Azure’s attack successful designing for adjacent procreation accelerated compute platforms similar Rubin has been proven implicit respective years, including important milestones:
- Operated the world’s largest commercialized InfiniBand deployments crossed aggregate GPU generations.
- Built reliability layers and congestion absorption techniques that unlock higher clump utilization and larger occupation sizes than competitors, reflected successful our quality to people industry starring large-scale benchmarks. (E.g., multi-rack MLPerf runs competitors person ne'er replicated.)
- AI datacenters co-designed with Grace Blackwell and Vera Rubin from the crushed up to maximize show and show per dollar astatine the clump level.
Design principles that differentiate Azure
- Pod speech architecture: To alteration accelerated servicing, Azure’s GPU server trays are designed to beryllium rapidly swappable without requiring extended rewiring, improving uptime.
- Cooling abstraction layer: Rubin’s multi-die, precocious bandwidth components necessitate blase thermal headroom that Fairwater already accommodates, avoiding costly retrofit cycles.
- Next gen powerfulness design: Vera Rubin NVL72 request expanding watt density; Azure’s multi-year powerfulness redesign (liquid cooling loop revisions, CDU scaling, and precocious amp busways) ensures immediate deployability.
- AI superfactory modularity: Microsoft, dissimilar different hyperscalers, builds regional supercomputers alternatively than singular megasites, enabling much predictable planetary rollout of caller SKUs.
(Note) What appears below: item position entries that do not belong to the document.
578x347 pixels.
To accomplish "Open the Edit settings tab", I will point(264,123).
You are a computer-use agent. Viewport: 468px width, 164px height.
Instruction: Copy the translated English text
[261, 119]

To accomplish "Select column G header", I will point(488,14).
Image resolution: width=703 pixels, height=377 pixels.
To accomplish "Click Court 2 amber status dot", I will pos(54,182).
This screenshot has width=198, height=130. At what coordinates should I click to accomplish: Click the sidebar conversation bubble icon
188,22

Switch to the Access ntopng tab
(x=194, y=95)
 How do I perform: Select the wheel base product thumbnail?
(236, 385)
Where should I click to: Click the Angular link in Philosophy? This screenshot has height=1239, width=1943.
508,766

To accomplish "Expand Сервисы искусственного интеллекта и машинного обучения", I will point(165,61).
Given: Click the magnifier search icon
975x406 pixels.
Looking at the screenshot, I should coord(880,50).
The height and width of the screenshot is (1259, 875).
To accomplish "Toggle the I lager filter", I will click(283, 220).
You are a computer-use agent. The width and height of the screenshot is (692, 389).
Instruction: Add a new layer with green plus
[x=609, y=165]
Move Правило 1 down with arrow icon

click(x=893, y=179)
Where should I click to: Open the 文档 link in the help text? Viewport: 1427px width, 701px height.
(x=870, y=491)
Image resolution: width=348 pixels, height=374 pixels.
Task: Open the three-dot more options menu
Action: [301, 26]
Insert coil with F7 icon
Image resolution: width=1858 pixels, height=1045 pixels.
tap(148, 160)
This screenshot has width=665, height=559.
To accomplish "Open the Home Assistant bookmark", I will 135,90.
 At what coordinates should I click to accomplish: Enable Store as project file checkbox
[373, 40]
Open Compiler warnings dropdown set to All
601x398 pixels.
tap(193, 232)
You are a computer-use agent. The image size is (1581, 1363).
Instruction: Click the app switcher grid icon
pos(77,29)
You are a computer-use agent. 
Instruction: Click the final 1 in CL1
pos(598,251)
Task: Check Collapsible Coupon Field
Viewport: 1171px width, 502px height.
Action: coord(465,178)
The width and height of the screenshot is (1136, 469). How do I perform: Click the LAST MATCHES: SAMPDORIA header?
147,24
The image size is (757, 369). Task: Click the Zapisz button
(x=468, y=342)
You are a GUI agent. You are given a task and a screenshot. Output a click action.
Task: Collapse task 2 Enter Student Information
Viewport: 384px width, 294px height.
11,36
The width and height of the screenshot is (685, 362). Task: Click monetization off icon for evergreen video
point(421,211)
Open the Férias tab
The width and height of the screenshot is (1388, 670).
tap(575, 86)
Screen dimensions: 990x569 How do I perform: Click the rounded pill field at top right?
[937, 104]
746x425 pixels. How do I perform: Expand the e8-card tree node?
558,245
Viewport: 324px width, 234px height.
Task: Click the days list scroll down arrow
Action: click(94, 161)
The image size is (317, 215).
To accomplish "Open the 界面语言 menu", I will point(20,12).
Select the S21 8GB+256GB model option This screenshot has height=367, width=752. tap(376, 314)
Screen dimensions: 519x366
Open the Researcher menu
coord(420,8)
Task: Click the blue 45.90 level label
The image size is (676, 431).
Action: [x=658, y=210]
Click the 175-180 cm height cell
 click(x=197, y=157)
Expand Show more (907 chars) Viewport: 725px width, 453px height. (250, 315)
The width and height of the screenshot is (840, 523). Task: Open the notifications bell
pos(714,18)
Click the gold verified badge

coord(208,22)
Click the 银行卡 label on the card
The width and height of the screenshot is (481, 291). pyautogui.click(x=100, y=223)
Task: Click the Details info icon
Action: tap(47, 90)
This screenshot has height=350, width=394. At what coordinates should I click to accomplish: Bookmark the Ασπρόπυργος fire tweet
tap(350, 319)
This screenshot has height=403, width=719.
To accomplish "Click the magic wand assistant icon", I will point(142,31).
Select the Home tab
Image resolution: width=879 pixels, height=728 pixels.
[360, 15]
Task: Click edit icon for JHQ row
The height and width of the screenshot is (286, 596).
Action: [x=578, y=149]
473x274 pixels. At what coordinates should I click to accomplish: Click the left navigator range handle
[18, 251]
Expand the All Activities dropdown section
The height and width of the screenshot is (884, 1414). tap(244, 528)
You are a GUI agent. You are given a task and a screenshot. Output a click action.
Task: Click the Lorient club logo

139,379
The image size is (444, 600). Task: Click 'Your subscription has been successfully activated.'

How co-design leads to idiosyncratic benefits
The NVIDIA Rubin level marks a large measurement guardant successful accelerated computing, and Azure’s AI datacenters and superfactories are already engineered to instrumentality afloat advantage. Years of co-design with NVIDIA crossed interconnects, representation systems, thermals, packaging, and rack standard architecture means Rubin integrates straight into Azure’s level without rework. Rubin’s halfway assumptions are already reflected successful our networking, power, cooling, orchestration, and pod speech plan principles. This alignment gives customers contiguous benefits with faster deployment, faster scaling, and faster interaction arsenic they physique the adjacent epoch of large-scale AI.